_WORK TO COMPLETE:_ Reproduce the pulmonary artery ablation catheter patent summary below word for word, in full.

_DOCUMENT SEGMENT:_
********

What This Invention Does
The patent describes a multi-pole synchronous pulmonary artery radiofrequency ablation catheter. The device has a control handle at the proximal end with an adjustment mechanism that tensions a pull wire running through a hollow catheter body to a flexible distal segment. At the tip is an annular ring, reinforced with a shape-memory wire so it springs into a defined open configuration when deployed against the vessel wall. The ring carries a set of electrodes, each connected to a lead wire and a temperature sensor that run back through the catheter to the handle. Cold saline can be perfused through the device to protect the vascular intima during radiofrequency delivery, while the multi-electrode geometry allows synchronous, controlled ablation at multiple points around the artery.
The disclosure covers the device itself and methods of using it for diagnosis and treatment of pulmonary hypertension by sympathetic denervation in the pulmonary artery.
Key Features
- Annular multi-electrode ring. Multiple electrodes arranged around an annular tip allow synchronous ablation at several sites in one positioning, shortening procedure time.
- Shape-memory expansion. A shape-memory wire integrated into the ring gives the deployed electrodes a predictable, reproducible footprint against the vessel wall.
- Steerable flexible tip. Pull wire tension adjusted at the handle controls the radian of the distal end, allowing the operator to navigate the curved anatomy of the pulmonary artery.
- Per-electrode temperature sensing. A temperature sensor wired to each electrode provides closed-loop feedback so the operator can keep tissue temperatures inside the therapeutic window.

********

_GIVEN INFORMATION:_
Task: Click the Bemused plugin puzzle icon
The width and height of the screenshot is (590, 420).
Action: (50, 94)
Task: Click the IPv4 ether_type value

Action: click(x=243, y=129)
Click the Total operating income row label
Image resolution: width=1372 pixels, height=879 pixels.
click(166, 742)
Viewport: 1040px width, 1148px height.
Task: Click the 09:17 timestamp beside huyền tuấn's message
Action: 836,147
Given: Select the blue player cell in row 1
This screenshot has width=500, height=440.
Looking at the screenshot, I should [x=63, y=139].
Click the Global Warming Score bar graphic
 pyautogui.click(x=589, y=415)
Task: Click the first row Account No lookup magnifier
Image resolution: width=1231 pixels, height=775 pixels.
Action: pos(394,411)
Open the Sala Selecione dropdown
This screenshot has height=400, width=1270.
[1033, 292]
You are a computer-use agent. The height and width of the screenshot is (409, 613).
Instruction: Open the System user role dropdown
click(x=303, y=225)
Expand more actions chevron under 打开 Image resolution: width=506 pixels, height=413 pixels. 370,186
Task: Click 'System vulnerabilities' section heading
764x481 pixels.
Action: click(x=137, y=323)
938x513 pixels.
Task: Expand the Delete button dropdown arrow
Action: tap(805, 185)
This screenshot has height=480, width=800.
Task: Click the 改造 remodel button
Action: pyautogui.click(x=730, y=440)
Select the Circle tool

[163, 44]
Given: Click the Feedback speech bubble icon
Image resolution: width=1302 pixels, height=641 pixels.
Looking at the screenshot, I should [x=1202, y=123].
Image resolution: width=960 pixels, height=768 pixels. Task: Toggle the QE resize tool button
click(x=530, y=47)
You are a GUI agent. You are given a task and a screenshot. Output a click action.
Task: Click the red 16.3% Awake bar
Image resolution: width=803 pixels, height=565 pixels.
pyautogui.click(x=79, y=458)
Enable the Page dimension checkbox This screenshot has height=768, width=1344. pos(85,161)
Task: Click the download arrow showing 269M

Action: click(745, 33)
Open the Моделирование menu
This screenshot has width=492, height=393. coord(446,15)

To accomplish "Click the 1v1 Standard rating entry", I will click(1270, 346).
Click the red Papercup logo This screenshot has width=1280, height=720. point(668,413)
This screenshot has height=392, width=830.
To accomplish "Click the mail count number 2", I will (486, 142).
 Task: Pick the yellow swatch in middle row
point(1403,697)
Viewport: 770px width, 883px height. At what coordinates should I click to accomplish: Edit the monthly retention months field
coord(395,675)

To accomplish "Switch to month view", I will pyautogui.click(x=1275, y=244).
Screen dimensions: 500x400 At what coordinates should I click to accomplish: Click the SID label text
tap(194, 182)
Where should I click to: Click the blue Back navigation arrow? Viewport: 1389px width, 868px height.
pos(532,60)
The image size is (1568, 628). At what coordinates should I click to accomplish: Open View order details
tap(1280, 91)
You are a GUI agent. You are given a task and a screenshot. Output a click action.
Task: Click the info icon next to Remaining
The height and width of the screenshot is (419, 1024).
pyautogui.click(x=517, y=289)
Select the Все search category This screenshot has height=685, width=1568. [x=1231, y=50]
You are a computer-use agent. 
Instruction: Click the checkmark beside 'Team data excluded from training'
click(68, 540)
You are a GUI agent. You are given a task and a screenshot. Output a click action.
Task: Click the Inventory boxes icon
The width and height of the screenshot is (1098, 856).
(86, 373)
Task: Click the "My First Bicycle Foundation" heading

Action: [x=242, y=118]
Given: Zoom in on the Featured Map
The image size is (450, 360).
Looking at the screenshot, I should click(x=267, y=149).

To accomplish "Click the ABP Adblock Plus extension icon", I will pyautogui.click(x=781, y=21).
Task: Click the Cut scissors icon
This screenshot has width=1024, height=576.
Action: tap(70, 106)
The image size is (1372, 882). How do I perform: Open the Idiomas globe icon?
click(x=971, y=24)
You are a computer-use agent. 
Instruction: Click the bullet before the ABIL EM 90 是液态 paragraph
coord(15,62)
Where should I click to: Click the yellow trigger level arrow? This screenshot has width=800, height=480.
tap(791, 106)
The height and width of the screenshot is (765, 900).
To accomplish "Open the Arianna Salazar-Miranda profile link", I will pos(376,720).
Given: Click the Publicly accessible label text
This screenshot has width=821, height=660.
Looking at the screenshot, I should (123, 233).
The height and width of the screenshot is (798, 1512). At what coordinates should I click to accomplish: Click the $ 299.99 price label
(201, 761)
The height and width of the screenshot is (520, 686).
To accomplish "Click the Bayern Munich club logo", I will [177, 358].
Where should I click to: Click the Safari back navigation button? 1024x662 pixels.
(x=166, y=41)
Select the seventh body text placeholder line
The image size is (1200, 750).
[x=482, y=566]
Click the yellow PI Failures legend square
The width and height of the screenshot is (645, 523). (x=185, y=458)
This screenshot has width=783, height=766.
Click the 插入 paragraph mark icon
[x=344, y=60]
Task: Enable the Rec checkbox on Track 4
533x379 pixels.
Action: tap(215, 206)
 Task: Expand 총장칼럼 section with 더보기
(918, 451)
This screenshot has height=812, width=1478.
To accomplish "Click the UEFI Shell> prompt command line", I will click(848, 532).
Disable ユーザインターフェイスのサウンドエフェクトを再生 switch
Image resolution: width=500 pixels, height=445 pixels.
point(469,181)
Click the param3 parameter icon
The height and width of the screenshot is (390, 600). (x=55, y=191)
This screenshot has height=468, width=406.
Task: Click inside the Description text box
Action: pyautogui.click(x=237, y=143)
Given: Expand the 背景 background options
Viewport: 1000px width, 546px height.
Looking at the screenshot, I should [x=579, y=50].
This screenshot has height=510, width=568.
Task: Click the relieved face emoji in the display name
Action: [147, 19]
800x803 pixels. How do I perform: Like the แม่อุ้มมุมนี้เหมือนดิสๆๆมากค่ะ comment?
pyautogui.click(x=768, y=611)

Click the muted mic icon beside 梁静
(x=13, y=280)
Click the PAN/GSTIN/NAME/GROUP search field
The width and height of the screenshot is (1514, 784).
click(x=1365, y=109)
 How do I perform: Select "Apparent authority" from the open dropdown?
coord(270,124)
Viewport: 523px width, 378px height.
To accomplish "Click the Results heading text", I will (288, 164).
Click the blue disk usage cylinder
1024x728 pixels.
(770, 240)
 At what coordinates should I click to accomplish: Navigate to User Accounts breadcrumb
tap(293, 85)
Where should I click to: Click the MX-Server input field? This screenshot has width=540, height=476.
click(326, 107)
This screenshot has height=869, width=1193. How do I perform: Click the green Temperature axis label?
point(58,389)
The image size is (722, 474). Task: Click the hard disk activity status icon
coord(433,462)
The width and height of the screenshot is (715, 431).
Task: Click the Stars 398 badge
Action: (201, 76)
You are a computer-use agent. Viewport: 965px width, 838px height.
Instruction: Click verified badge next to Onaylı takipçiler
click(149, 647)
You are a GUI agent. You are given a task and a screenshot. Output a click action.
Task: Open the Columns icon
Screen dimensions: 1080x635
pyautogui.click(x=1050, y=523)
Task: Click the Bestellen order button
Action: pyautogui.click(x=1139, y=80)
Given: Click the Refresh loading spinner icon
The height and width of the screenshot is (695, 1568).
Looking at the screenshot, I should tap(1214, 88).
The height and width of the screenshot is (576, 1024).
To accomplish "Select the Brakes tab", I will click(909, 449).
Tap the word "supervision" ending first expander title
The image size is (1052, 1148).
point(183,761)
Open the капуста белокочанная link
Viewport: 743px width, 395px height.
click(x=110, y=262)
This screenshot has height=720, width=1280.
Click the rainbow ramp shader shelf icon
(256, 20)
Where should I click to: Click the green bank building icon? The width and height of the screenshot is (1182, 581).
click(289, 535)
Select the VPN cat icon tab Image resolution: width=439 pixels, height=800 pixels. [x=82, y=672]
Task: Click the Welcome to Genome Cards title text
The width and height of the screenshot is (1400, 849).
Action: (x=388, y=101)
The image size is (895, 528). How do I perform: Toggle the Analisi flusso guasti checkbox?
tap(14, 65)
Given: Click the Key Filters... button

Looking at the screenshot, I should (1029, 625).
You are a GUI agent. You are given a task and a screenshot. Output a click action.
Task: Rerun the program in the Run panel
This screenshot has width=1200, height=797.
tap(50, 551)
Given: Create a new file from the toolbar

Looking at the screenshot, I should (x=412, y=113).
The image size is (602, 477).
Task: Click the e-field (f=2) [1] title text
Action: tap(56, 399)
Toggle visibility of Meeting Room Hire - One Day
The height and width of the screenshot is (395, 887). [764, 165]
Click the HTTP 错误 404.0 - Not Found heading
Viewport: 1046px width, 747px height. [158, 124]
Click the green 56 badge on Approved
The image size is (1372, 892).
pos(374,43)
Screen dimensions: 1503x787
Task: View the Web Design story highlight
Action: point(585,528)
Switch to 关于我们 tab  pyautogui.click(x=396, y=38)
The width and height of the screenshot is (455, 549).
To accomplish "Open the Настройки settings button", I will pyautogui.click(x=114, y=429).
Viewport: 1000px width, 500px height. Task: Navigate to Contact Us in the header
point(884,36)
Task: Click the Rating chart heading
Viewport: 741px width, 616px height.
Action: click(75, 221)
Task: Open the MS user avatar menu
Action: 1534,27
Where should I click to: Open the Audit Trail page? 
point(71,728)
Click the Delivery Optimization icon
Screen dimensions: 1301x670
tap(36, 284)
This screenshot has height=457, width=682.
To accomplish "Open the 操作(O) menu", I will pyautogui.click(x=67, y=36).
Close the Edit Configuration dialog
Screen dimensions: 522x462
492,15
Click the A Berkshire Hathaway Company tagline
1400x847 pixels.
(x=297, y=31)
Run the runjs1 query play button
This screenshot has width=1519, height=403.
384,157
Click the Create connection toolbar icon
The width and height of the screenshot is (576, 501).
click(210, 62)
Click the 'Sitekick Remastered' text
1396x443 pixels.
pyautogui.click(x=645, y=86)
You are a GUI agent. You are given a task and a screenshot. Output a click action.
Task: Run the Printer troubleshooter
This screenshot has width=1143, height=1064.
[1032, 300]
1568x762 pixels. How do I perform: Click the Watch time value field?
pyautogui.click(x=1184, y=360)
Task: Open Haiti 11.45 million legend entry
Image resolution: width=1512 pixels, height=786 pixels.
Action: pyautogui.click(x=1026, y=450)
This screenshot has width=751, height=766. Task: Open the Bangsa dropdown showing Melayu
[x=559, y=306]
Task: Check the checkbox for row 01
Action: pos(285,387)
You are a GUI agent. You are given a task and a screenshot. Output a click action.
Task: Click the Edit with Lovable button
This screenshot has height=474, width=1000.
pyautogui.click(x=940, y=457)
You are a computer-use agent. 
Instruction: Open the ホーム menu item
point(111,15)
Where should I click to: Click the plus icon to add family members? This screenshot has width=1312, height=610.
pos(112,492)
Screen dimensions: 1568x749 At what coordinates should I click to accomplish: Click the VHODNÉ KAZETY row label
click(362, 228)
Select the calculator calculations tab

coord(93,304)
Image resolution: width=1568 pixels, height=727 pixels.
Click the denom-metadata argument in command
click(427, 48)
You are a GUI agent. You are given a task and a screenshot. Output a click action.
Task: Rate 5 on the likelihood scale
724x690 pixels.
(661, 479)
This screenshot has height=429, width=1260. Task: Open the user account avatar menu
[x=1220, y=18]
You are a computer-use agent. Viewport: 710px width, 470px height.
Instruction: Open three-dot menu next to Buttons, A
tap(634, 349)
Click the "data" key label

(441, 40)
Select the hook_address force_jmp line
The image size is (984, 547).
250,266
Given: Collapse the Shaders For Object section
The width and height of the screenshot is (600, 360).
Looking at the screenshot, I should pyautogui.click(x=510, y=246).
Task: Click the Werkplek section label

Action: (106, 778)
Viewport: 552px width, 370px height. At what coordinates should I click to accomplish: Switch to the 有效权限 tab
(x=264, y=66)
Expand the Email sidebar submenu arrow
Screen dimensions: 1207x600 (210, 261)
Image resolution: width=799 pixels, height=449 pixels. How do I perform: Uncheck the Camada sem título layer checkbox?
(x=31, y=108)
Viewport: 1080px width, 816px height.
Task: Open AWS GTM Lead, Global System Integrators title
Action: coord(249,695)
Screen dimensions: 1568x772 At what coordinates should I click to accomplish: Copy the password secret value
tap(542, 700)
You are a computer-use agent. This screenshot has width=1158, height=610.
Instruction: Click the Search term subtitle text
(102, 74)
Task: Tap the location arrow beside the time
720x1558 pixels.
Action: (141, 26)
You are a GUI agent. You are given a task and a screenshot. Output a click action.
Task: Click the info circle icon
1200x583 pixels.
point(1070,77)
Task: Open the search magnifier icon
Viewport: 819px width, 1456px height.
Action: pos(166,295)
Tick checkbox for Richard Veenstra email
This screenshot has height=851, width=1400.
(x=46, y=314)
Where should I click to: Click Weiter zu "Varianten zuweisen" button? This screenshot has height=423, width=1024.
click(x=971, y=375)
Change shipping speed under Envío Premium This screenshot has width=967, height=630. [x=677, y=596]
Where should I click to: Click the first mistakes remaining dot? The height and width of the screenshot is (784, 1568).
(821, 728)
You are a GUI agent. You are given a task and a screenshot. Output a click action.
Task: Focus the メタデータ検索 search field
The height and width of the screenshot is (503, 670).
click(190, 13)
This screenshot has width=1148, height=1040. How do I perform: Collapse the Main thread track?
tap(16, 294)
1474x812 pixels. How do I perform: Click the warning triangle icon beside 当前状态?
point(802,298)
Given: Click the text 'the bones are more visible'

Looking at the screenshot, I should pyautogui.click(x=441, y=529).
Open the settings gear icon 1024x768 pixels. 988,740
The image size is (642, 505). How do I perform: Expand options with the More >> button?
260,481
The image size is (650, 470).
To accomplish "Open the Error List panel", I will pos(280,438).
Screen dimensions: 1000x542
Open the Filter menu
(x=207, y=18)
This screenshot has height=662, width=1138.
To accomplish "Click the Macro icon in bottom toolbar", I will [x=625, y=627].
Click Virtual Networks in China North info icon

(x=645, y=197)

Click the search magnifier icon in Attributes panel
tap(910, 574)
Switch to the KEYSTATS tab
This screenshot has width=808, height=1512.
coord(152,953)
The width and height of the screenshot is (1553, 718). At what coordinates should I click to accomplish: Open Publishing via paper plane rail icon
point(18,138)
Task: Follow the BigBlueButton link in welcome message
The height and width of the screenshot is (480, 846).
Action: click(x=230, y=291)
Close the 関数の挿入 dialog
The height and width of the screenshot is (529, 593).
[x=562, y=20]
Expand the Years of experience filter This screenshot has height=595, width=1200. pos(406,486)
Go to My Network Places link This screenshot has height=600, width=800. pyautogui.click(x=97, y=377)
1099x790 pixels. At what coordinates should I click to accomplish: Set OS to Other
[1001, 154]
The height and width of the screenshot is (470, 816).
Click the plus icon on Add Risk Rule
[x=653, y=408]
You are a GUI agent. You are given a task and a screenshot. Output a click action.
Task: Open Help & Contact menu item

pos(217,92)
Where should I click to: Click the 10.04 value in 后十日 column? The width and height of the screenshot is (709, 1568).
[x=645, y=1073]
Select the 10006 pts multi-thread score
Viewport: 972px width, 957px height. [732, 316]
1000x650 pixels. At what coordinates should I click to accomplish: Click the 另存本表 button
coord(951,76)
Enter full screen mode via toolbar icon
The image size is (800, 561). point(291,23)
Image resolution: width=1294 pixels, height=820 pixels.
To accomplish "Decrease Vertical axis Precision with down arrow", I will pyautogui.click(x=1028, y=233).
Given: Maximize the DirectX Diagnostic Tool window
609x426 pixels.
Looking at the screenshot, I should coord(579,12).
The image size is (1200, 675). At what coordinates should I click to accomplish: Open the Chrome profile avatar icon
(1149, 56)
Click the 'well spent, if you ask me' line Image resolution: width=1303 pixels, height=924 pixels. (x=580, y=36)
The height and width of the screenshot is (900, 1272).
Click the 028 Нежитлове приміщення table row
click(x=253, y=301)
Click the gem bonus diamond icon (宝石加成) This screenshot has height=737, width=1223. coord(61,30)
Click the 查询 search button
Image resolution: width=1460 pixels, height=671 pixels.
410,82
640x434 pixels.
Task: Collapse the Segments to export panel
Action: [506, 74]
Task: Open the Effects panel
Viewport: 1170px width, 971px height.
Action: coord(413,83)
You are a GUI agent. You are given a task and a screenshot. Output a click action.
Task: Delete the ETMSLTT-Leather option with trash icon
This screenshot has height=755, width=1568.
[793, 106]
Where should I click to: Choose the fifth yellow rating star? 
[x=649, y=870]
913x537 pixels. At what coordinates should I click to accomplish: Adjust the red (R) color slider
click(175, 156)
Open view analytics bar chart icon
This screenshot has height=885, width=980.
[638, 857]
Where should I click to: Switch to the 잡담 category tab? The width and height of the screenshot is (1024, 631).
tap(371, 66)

********

_RESPONSE AREA:_
What This Invention Does
The patent describes a multi-pole synchronous pulmonary artery radiofrequency ablation catheter. The device has a control handle at the proximal end with an adjustment mechanism that tensions a pull wire running through a hollow catheter body to a flexible distal segment. At the tip is an annular ring, reinforced with a shape-memory wire so it springs into a defined open configuration when deployed against the vessel wall. The ring carries a set of electrodes, each connected to a lead wire and a temperature sensor that run back through the catheter to the handle. Cold saline can be perfused through the device to protect the vascular intima during radiofrequency delivery, while the multi-electrode geometry allows synchronous, controlled ablation at multiple points around the artery.
The disclosure covers the device itself and methods of using it for diagnosis and treatment of pulmonary hypertension by sympathetic denervation in the pulmonary artery.
Key Features
- Annular multi-electrode ring. Multiple electrodes arranged around an annular tip allow synchronous ablation at several sites in one positioning, shortening procedure time.
- Shape-memory expansion. A shape-memory wire integrated into the ring gives the deployed electrodes a predictable, reproducible footprint against the vessel wall.
- Steerable flexible tip. Pull wire tension adjusted at the handle controls the radian of the distal end, allowing the operator to navigate the curved anatomy of the pulmonary artery.
- Per-electrode temperature sensing. A temperature sensor wired to each electrode provides closed-loop feedback so the operator can keep tissue temperatures inside the therapeutic window.